• _Aim of the exercise_: Every line in the data below that has the word "Task" should be returned.

• _Records provided_:
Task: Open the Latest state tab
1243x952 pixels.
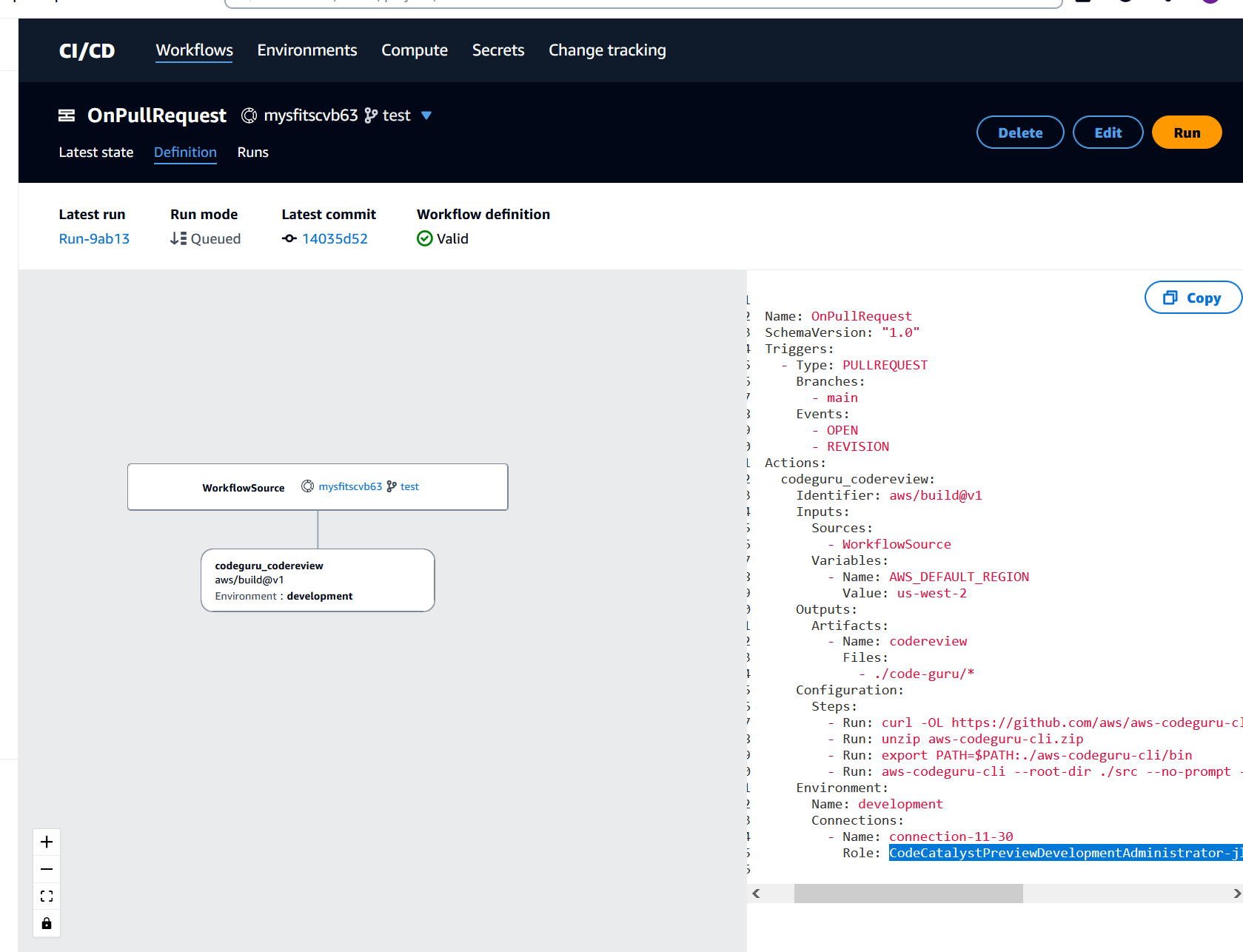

...

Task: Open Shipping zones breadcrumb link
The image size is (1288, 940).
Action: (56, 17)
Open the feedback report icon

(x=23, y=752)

---

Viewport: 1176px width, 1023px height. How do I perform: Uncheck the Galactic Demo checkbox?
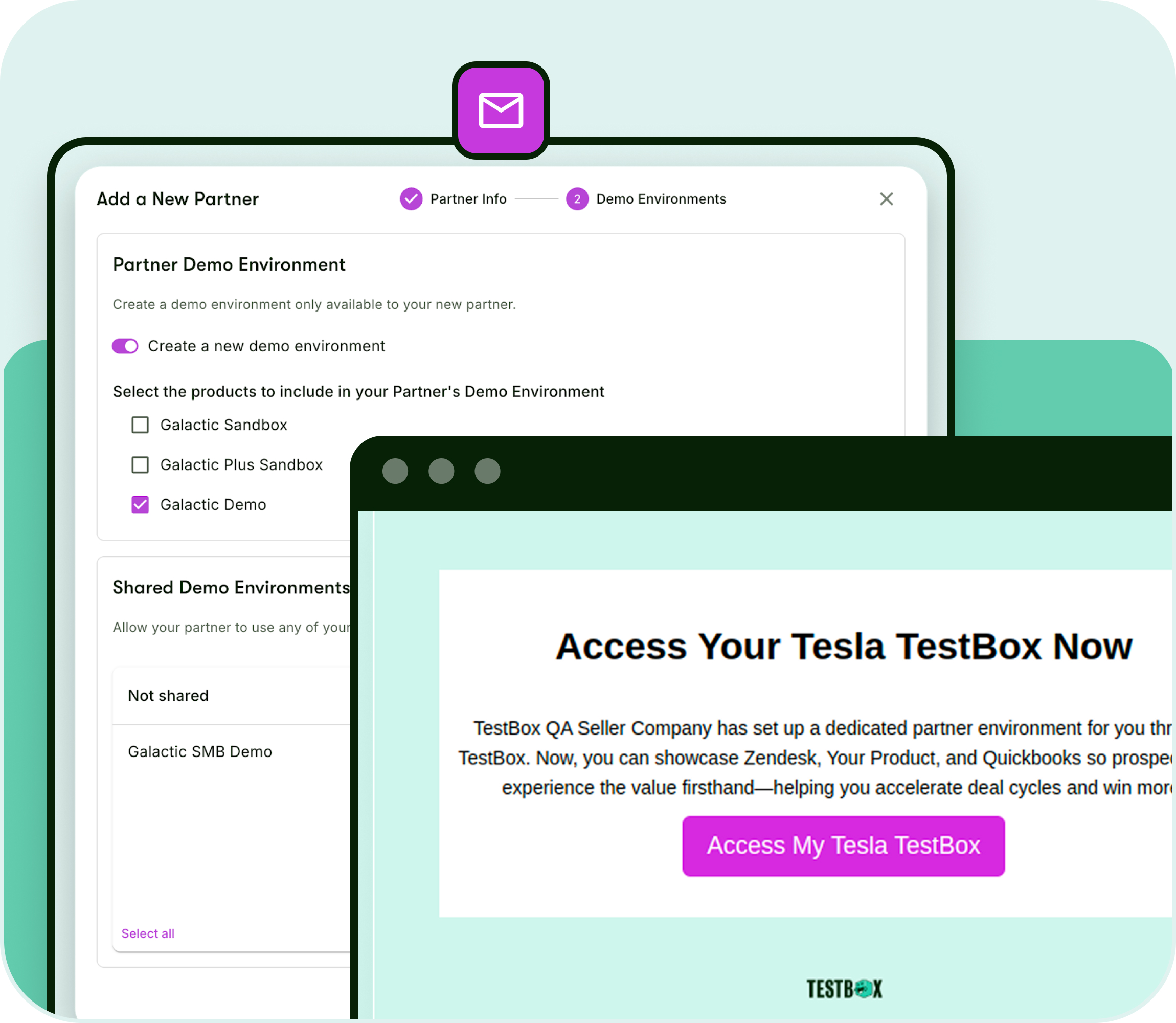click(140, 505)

• _Answer for this exercise_:
Task: Open the Latest state tab
Task: Open Shipping zones breadcrumb link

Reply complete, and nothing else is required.